**EXERCISE DIRECTIONS**
Write out the listing below exactly, and omit any images you find in it.

**STUDY MATERIAL**
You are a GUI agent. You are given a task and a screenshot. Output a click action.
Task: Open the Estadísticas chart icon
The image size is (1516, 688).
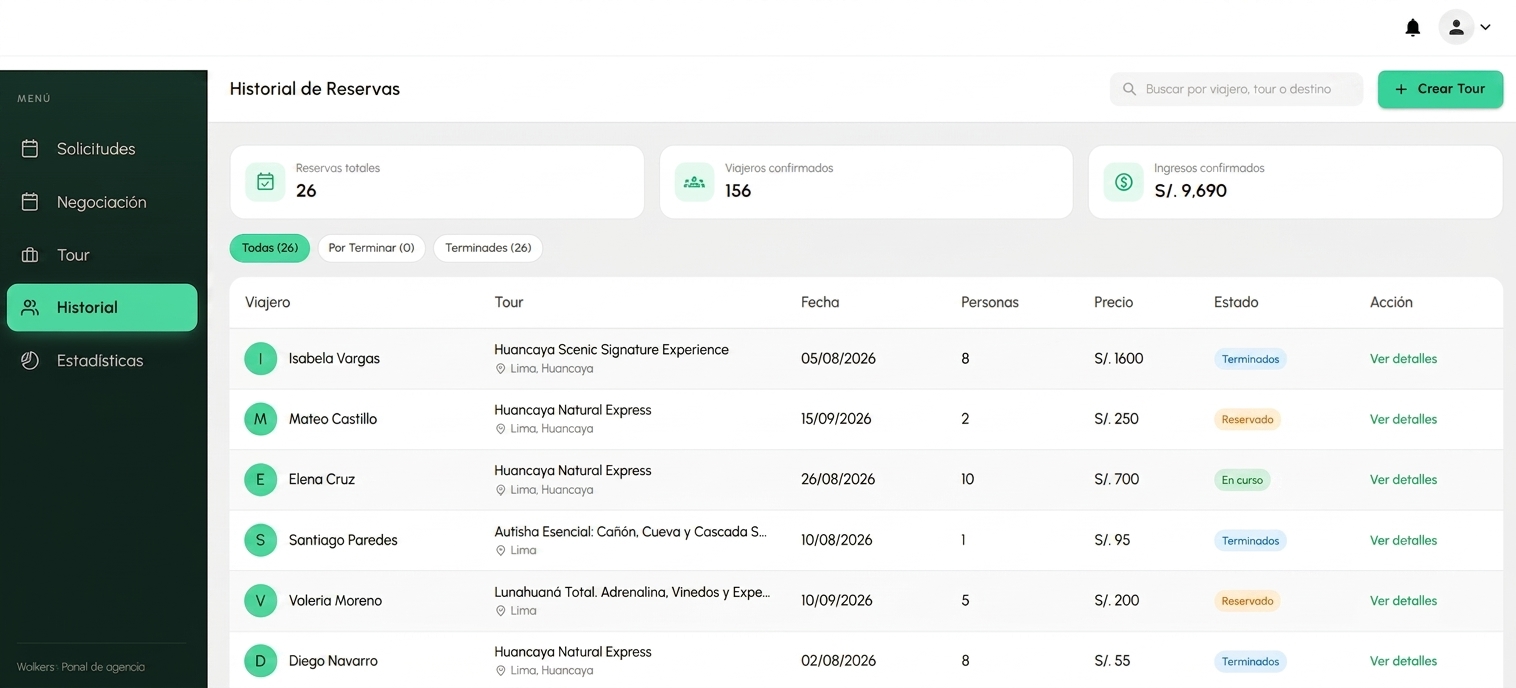[x=30, y=361]
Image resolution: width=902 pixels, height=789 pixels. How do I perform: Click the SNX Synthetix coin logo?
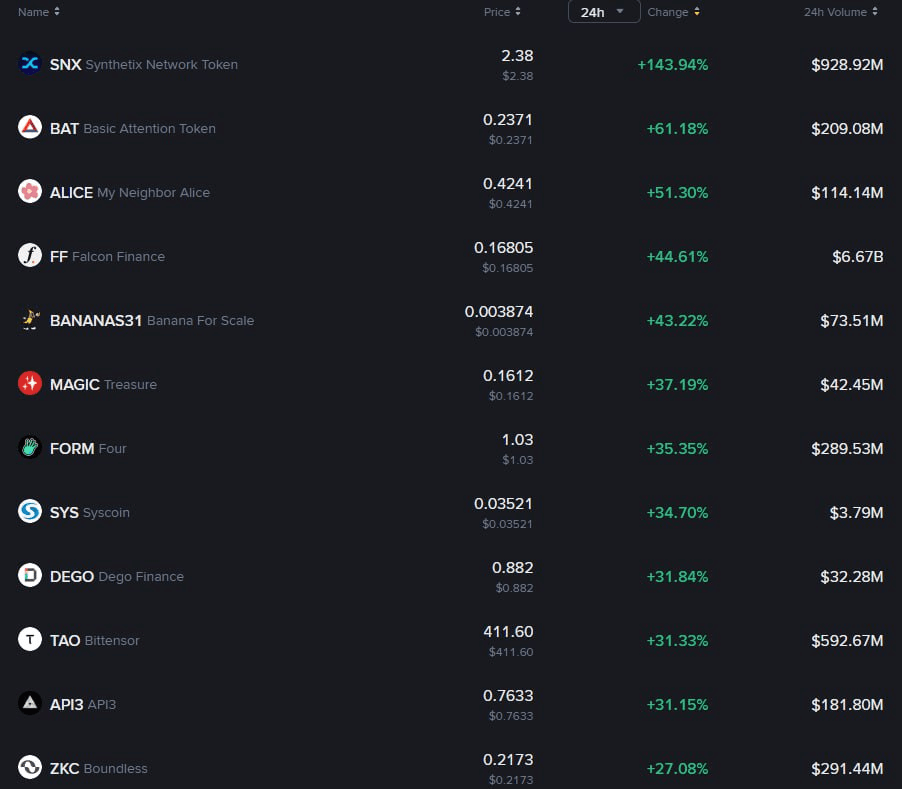[30, 64]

**SOLUTION TO THE EXERCISE**
You are a GUI agent. You are given a task and a screenshot. Output a click action.
Task: Open the Estadísticas chart icon
The image size is (1516, 688).
[x=30, y=361]
Image resolution: width=902 pixels, height=789 pixels. How do I perform: Click the SNX Synthetix coin logo?
[30, 64]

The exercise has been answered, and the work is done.